La dottrina della creazione non appartiene ai classici temi di controversia interconfessionale, ma ciò non significa che si tratti di una questione secondaria. Al contrario essa permea tutto il pensiero di Lutero ed è basilare non solo per la sua visione del mondo, della politica e dell’etica, ma anche per temi così centrali come la giustificazione, i sacramenti e l’escatologia.
Il presente volume indaga la rilevanza della creazione nelle sue forme di creatio prima, continua et nova, con l’intento di aprire nuovi orizzonti di comprensione della teologia luterana.
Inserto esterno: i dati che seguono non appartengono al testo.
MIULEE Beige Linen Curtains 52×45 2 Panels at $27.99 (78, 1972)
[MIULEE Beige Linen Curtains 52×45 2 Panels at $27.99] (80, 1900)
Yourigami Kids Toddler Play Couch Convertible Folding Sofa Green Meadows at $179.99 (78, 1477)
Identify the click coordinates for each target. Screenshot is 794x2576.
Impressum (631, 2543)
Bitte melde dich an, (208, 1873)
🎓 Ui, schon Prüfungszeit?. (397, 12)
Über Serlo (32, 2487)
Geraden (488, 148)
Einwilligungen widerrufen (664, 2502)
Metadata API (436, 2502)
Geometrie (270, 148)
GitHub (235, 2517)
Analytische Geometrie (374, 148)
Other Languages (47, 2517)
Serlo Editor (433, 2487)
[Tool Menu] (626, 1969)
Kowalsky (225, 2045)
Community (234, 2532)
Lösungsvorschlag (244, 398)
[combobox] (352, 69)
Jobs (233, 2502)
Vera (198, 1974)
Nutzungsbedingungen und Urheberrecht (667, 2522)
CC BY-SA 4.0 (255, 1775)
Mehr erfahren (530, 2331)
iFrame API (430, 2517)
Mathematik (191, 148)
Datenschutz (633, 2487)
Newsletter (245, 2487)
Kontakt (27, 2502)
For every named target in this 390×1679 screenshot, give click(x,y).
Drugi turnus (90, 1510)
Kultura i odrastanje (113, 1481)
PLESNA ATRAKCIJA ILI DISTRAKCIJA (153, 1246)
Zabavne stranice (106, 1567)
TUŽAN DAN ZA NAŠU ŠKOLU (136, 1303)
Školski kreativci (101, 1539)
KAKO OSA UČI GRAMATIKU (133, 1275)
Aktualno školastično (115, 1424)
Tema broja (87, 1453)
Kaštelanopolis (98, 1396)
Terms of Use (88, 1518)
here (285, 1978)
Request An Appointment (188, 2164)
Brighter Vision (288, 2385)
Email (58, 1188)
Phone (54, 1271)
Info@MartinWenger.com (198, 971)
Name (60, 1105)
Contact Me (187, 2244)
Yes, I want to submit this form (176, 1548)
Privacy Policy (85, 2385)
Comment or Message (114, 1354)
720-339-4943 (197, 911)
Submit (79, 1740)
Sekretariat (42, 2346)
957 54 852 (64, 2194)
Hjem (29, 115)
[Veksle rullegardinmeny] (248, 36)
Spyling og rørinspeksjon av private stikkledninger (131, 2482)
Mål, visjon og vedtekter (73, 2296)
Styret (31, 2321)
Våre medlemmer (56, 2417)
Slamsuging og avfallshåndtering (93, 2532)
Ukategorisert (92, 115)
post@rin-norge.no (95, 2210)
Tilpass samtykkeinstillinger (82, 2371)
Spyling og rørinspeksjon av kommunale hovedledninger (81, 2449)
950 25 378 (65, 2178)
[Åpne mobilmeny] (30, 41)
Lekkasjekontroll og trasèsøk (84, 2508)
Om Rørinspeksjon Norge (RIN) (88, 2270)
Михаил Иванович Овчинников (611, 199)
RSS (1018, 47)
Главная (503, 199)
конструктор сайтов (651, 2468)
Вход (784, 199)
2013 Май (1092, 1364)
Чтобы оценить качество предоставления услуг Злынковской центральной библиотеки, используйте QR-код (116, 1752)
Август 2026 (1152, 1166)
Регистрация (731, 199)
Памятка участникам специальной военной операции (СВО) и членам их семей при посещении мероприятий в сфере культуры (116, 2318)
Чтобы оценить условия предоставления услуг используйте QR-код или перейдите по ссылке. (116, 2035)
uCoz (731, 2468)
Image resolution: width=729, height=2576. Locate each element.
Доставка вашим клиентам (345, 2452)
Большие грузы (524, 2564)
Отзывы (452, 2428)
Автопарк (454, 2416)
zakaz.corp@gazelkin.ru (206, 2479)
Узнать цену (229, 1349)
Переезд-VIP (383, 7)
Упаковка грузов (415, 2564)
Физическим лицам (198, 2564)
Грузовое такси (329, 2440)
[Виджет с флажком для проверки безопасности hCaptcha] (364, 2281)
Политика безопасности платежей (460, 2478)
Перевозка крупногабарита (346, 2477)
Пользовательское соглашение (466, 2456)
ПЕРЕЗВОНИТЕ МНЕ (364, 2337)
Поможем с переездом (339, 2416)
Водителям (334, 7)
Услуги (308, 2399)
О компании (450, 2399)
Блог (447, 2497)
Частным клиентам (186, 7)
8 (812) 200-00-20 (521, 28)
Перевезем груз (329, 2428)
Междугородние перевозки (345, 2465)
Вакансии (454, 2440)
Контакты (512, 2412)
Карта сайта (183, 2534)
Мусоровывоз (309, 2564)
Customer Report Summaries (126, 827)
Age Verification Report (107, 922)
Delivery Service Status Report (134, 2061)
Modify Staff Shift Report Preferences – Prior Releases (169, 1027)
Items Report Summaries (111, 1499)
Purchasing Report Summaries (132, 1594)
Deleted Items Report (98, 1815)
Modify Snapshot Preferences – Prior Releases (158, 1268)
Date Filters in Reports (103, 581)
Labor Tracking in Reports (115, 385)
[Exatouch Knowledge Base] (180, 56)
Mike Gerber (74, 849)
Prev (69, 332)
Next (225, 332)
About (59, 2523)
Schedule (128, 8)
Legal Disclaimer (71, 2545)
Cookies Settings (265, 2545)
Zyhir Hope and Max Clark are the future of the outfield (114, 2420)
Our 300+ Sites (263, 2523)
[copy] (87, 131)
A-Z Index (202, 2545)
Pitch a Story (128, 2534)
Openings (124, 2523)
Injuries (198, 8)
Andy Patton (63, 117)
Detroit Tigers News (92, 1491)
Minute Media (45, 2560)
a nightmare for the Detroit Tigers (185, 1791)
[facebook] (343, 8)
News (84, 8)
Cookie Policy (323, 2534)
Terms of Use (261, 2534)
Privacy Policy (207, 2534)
ll commento ai primi sette giorni della creazione (Genesi 1,1 - 2,3) all’interno del grande ciclo di Lezioni sulla Genesi, a cui Lutero ha dedicato gli ultimi dieci anni della sua vita (1535-1545) e che rappresenta in qualche modo una somma della sua teologia, è qui tradotto in italiano per la prima volta.
«Le interpretazioni della teologia della creazione di Lutero, proposte dai singoli autori, creano un mosaico interpretativo che intende far emergere le linee di fondo del pensiero del riformatore, assieme ai suoi stimolanti paradossi.
Ad esempio, il paradosso dell’idea di comprendere la creazione, da una parte, come un uscire di Dio da se stesso, dall’altra come un essere-in-Dio, da intendere come una sorta di panenteismo che, come corrente di pensiero, non è affatto sconosciuto alla filosofia e alla teologia, né quella del passato né quella odierna.
Ovviamente, ciò pone il problema della distinzione tra questo modo di interpretare la relazione tra Creatore e creazione e quello proprio del panteismo. La soluzione sta probabilmente nella natura e, soprattutto, nell’opera trinitaria di Dio, come viene a più riprese ribadito in questo volume, mettendo così in risalto un tema di grande importanza che vorremo approfondire in un prossimo futuro».